Masalah tingginya angka pengangguran di kalangan lulusan Sekolah Menengah Atas (SMA) dan Sekolah Menengah Kejuruan (SMK) terus menjadi sorotan di berbagai wilayah, terutama di perkotaan besar. Fenomena ini menunjukkan adanya ketidaksesuaian antara keterampilan yang dimiliki lulusan dengan kebutuhan dunia kerja. Oleh karena itu, penyesuaian kurikulum pendidikan menjadi kunci fundamental dalam mengatasi persoalan ini dan mempersiapkan generasi muda yang lebih siap kerja.
Tingginya angka pengangguran ini seringkali disebabkan oleh kesenjangan keterampilan (skills gap). Industri dan perusahaan membutuhkan tenaga kerja dengan kualifikasi dan keterampilan spesifik yang mungkin belum sepenuhnya diajarkan dalam kurikulum sekolah saat ini. Misalnya, perkembangan teknologi yang pesat menuntut keterampilan digital yang relevan, sementara sebagian kurikulum masih berfokus pada pendekatan konvensional. Kondisi ini membuat lulusan kesulitan bersaing di pasar kerja yang sangat dinamis.
Dampak dari tingginya angka pengangguran ini tidak hanya dirasakan oleh individu, tetapi juga berdampak pada pertumbuhan ekonomi nasional. Potensi produktivitas generasi muda menjadi tidak optimal, dan ini bisa menghambat laju pembangunan. Oleh karena itu, sangat mendesak bagi lembaga pendidikan untuk beradaptasi dan membuat kurikulum yang lebih responsif terhadap perubahan tuntutan industri.
Solusi utama terletak pada pengembangan kurikulum yang lebih relevan dan berorientasi pada praktik. Ini bisa dicapai melalui penguatan pendidikan vokasi yang melibatkan lebih banyak sesi praktik kerja industri (magang). Magang memberikan pengalaman nyata kepada siswa, melatih mereka dengan keterampilan yang dibutuhkan, dan membangun jaringan profesional.
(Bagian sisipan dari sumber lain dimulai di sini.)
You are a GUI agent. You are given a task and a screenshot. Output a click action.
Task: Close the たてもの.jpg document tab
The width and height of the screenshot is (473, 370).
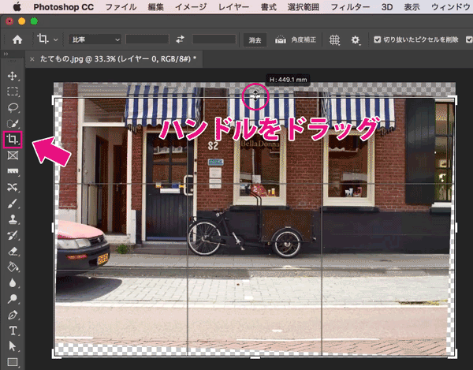[32, 59]
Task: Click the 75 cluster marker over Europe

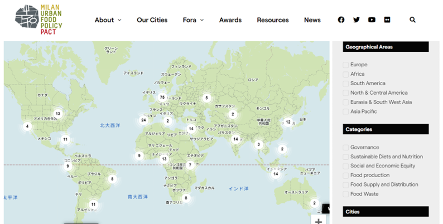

Kolaborasi erat antara sekolah, pemerintah, dan dunia usaha/industri (DUDI) menjadi sangat penting untuk memastikan kurikulum sesuai dengan standar dan kebutuhan pasar.
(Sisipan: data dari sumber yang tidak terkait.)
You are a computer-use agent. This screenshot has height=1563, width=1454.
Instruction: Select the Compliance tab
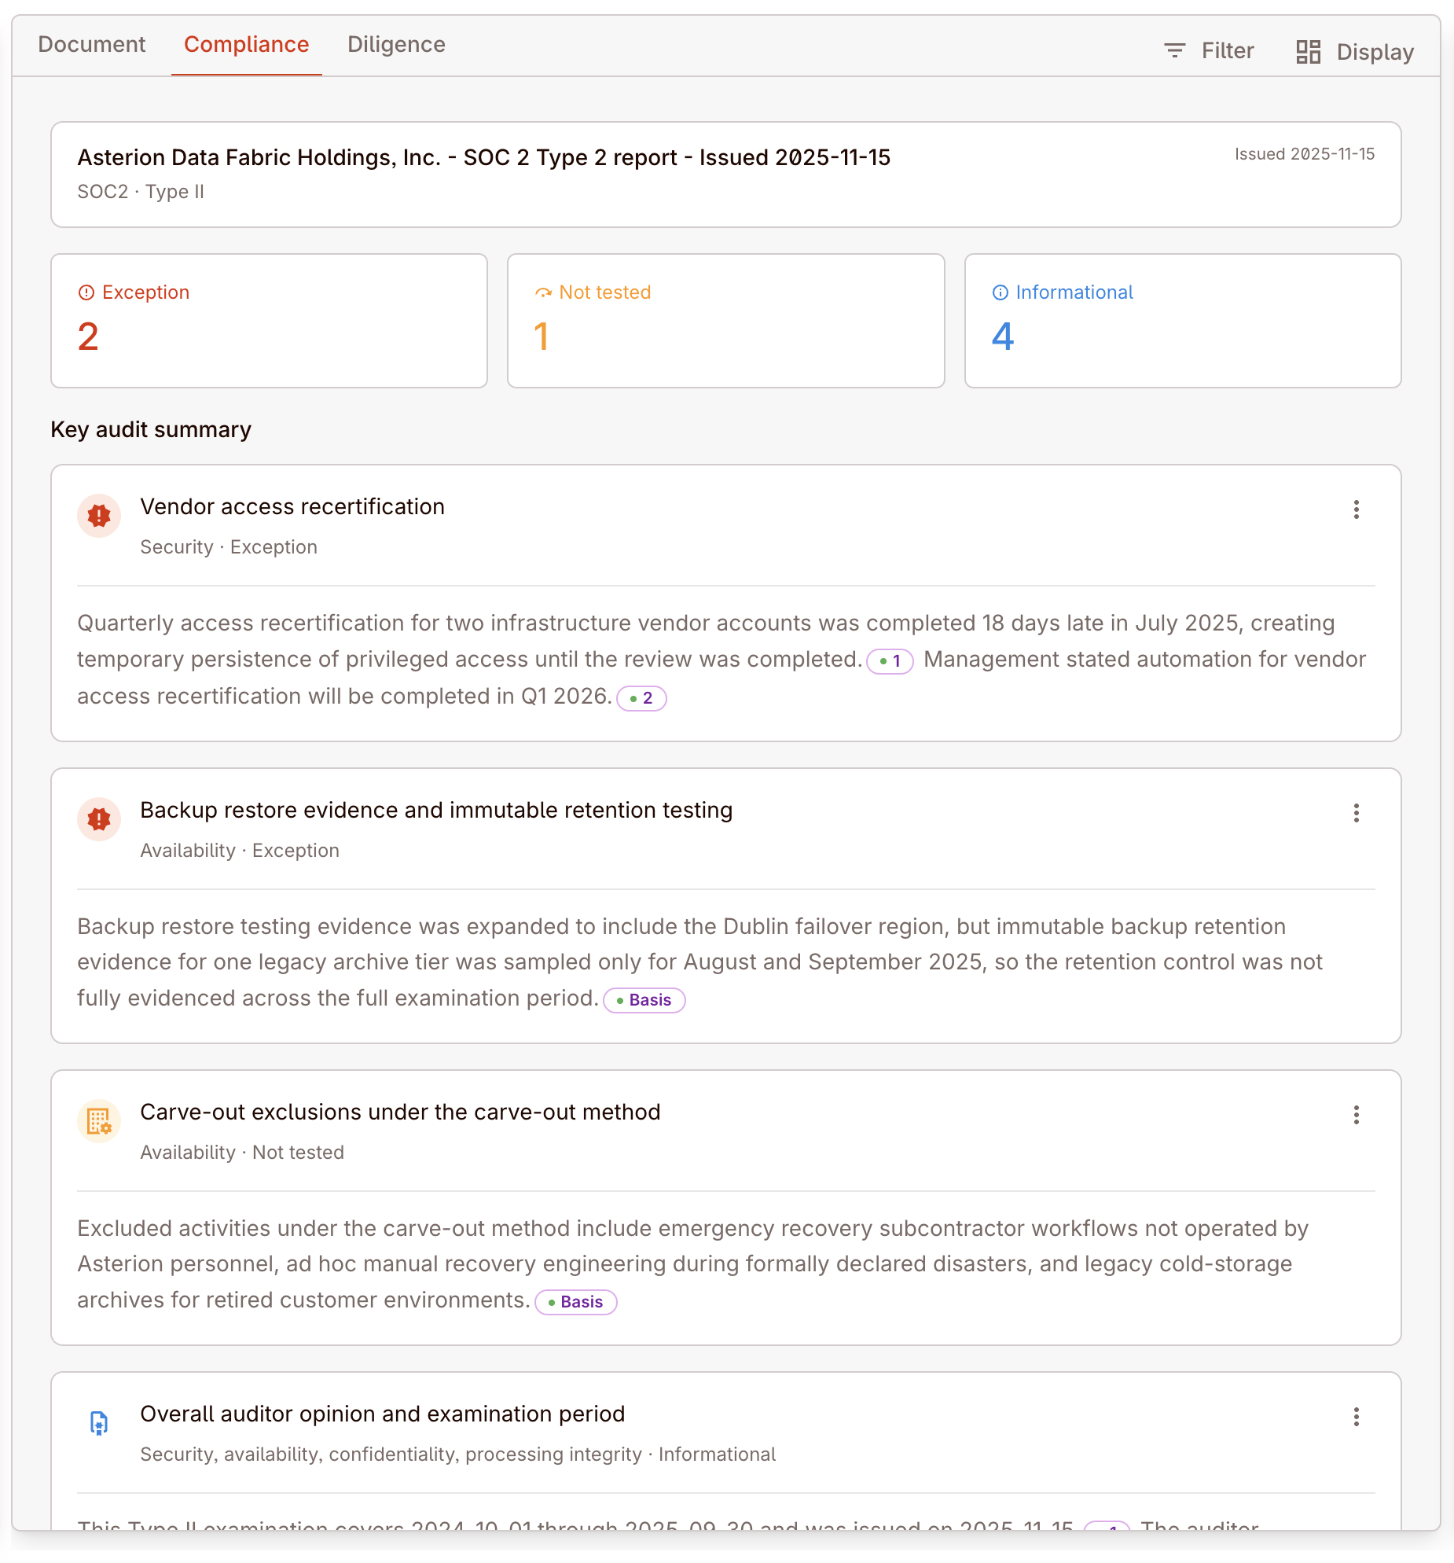click(x=247, y=45)
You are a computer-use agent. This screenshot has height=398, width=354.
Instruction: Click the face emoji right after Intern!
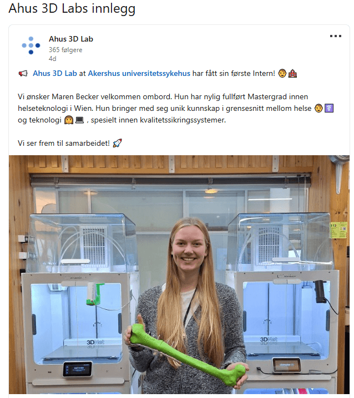[x=282, y=74]
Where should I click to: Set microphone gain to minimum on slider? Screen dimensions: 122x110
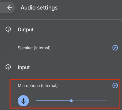[36, 101]
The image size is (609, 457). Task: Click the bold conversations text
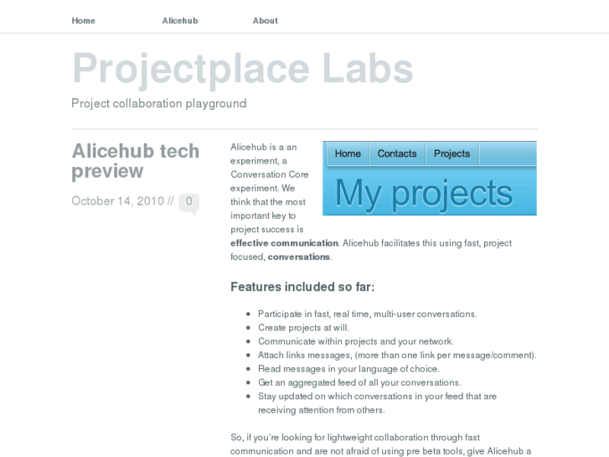point(299,257)
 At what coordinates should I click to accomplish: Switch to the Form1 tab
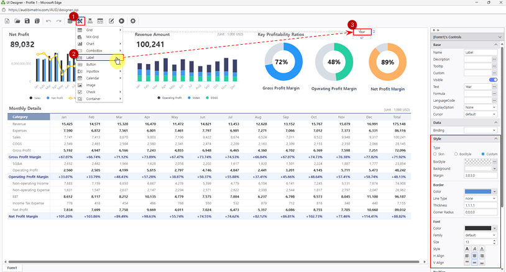pos(11,268)
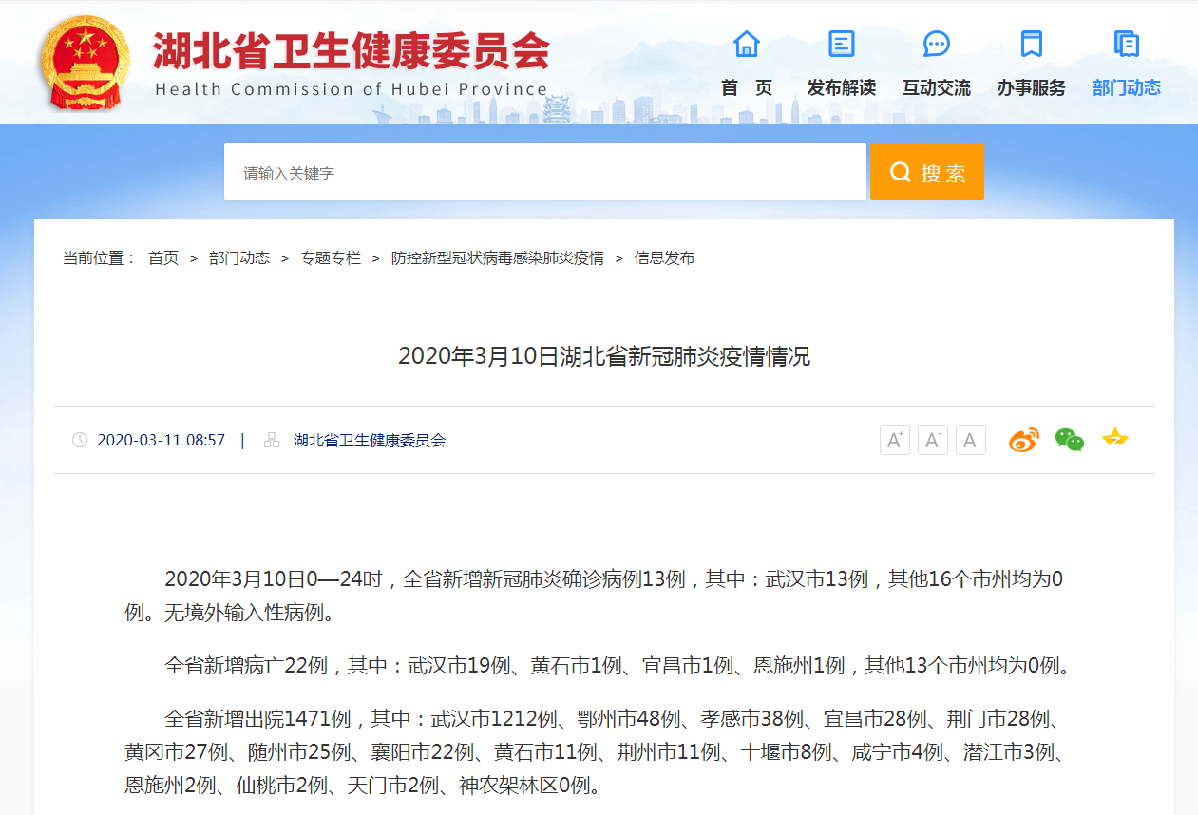The width and height of the screenshot is (1198, 815).
Task: Share article to Weibo
Action: (1023, 440)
Sebagai informasi, data Badan Pusat Statistik (BPS) per Mei 2025 menunjukkan bahwa lulusan SMA/SMK masih mendominasi struktur pengangguran terbuka di beberapa ibu kota provinsi, salah satunya mencatat sekitar 20% pengangguran berasal dari jenjang tersebut. Menanggapi data tersebut, seorang praktisi pendidikan vokasi, Bapak Rahmat Hidayat, dalam sebuah wawancara daring pada hari Selasa, 13 Mei 2025, pukul 22:37 WIB, menyatakan, “Tingginya angka pengangguran ini adalah alarm bagi kita untuk segera mereformasi kurikulum. Kurikulum harus menjadi jembatan, bukan jurang pemisah, antara sekolah dan dunia kerja.”